In the simplified example, I apply the identity matrix on two vectors, so the input and the output values should be the same:
program test
implicit none
integer :: a(3, 3)
integer :: v1(3, 2), v2(3, 2)
integer :: i
a = reshape([1, 0, 0, 0, 1, 0, 0, 0, 1], [3, 3])
v1 = reshape([1, 2, 3, 4, 5, 6], [3, 2])
print *, v1
!$acc kernels copyin(a, v1) copyout(v2)
!$acc loop independent
do i = 1, 2
v2(:, i) = matmul(a, v1(:, i))
enddo
!$acc end kernels
print *, v2
endprogram
When compiling with the PGI compiler version 20.9, I got these information:
test:
12, Generating copyin(a(:,:),v1(:,:)) [if not already present]
Generating implicit copyout(z_a_0(:)) [if not already present]
Generating copyout(v2(:,:)) [if not already present]
14, Loop is parallelizable
Generating Tesla code
14, !$acc loop gang ! blockidx%x
15, !$acc loop vector(32) ! threadidx%x
15, Loop is parallelizable
Running the code gives the following values:
1 2 3 4 5 6
4 5 6 4 5 6
the second line should be like the first one, which is the case on sequential execution.
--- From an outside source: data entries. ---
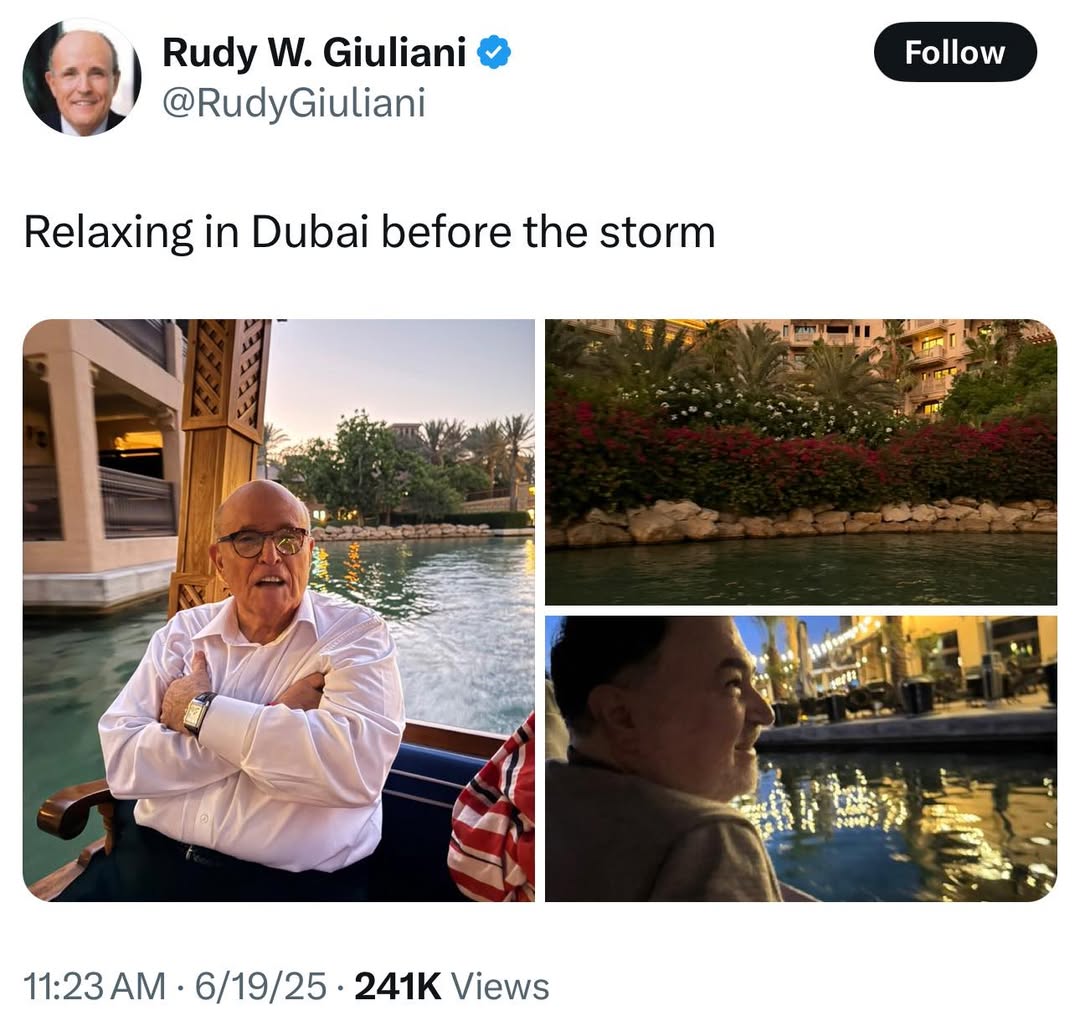Click the wristwatch in the boat photo

(200, 713)
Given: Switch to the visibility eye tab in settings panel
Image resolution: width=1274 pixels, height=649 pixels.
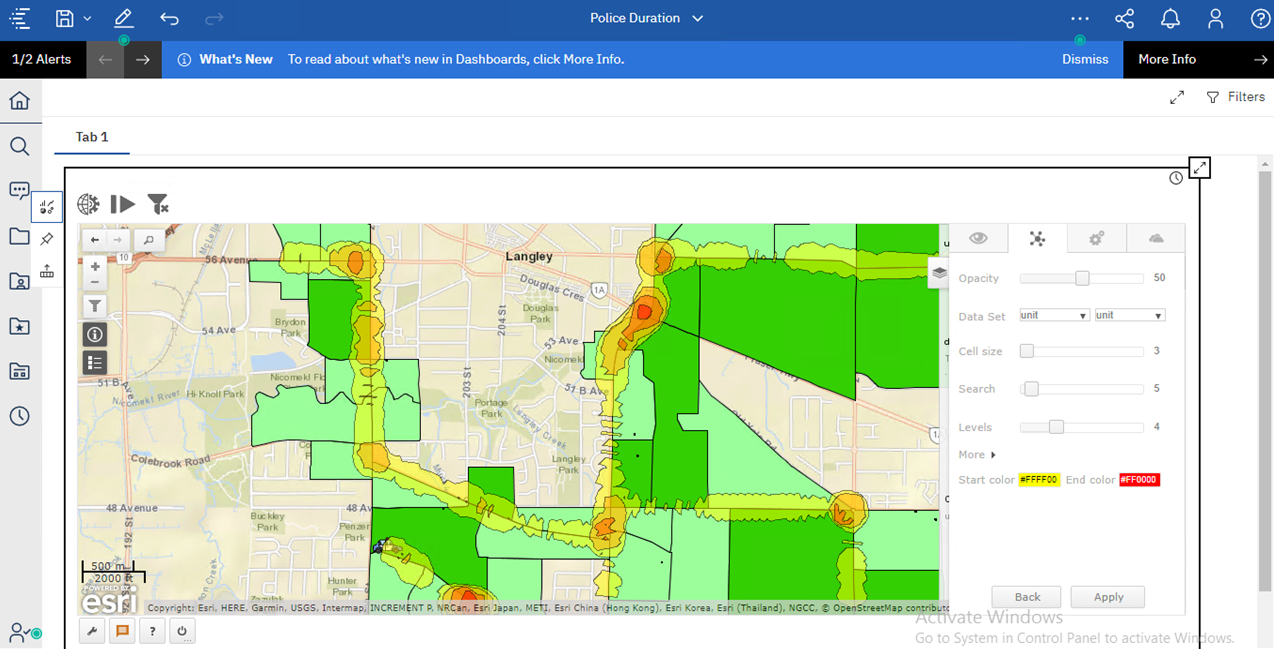Looking at the screenshot, I should point(978,238).
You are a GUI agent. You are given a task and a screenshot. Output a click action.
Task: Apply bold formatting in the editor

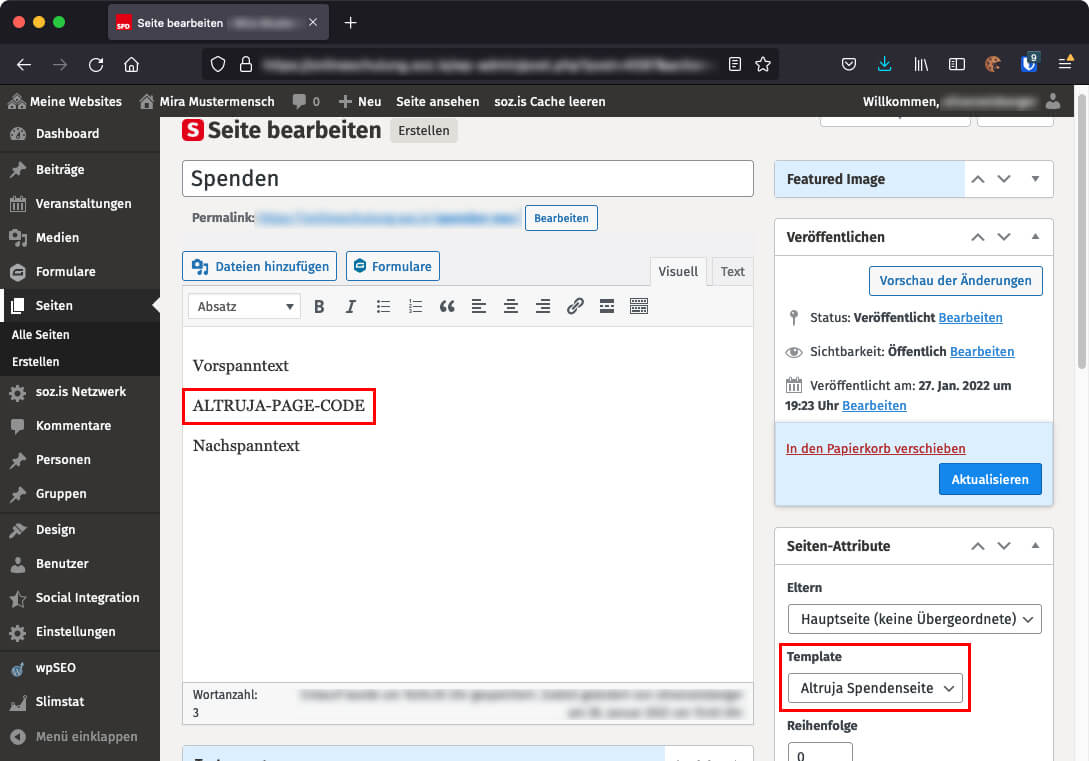[x=319, y=307]
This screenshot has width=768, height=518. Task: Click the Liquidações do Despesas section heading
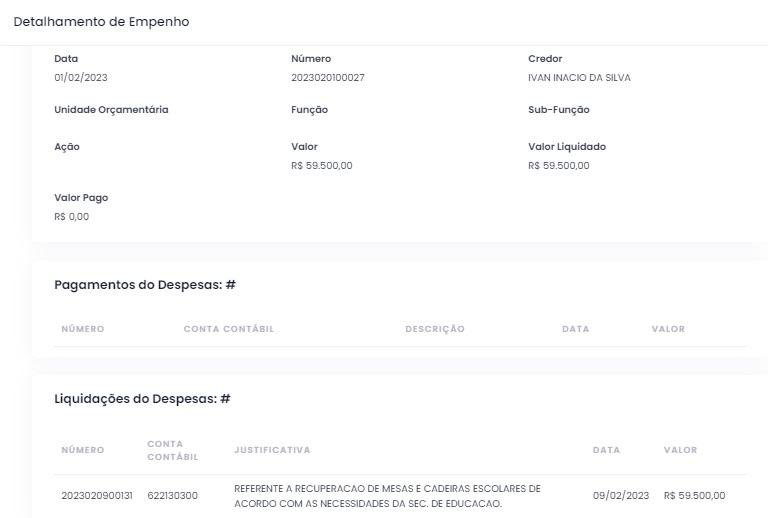tap(142, 399)
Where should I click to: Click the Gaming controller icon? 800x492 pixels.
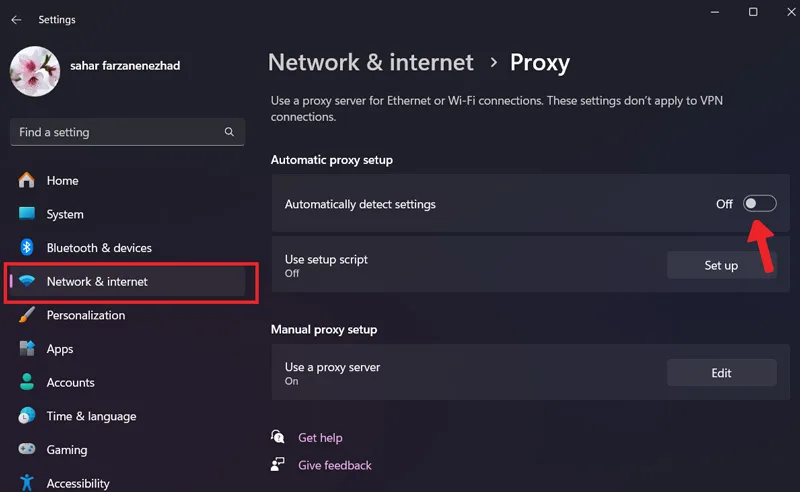(x=27, y=450)
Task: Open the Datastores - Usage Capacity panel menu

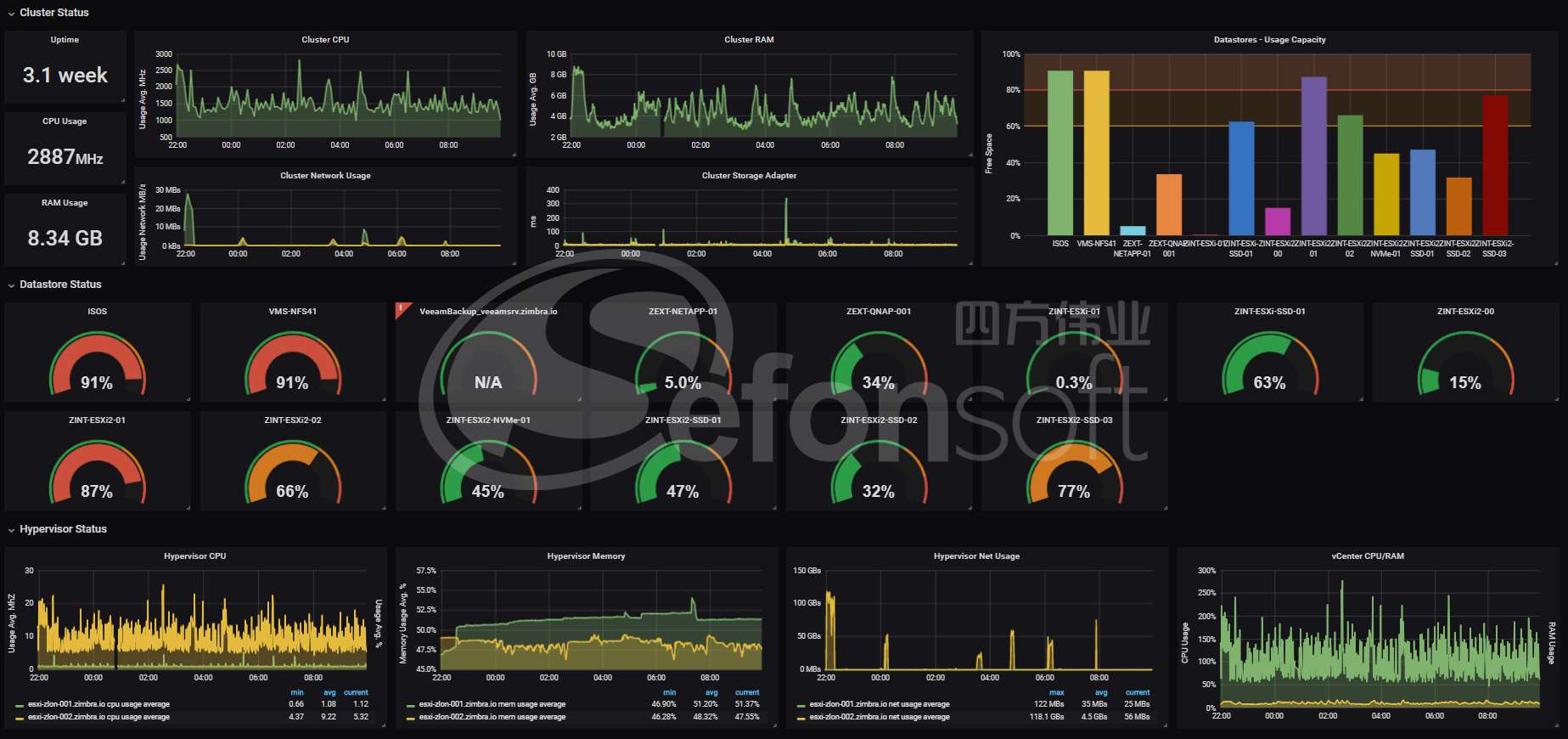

What is wrong in the code?
Looks to be a compiler issue. The problem line being:
"z_a_0" is compiler temp array being created to hold the intermediary result from the call to matmul. It's declaration is being hoisted out of the loop and then copied back in as shared array. Since it's shared, it then causes a race condition.
I've submitted a problem report (TPR #29482) and sent it to our engineers for further investigation.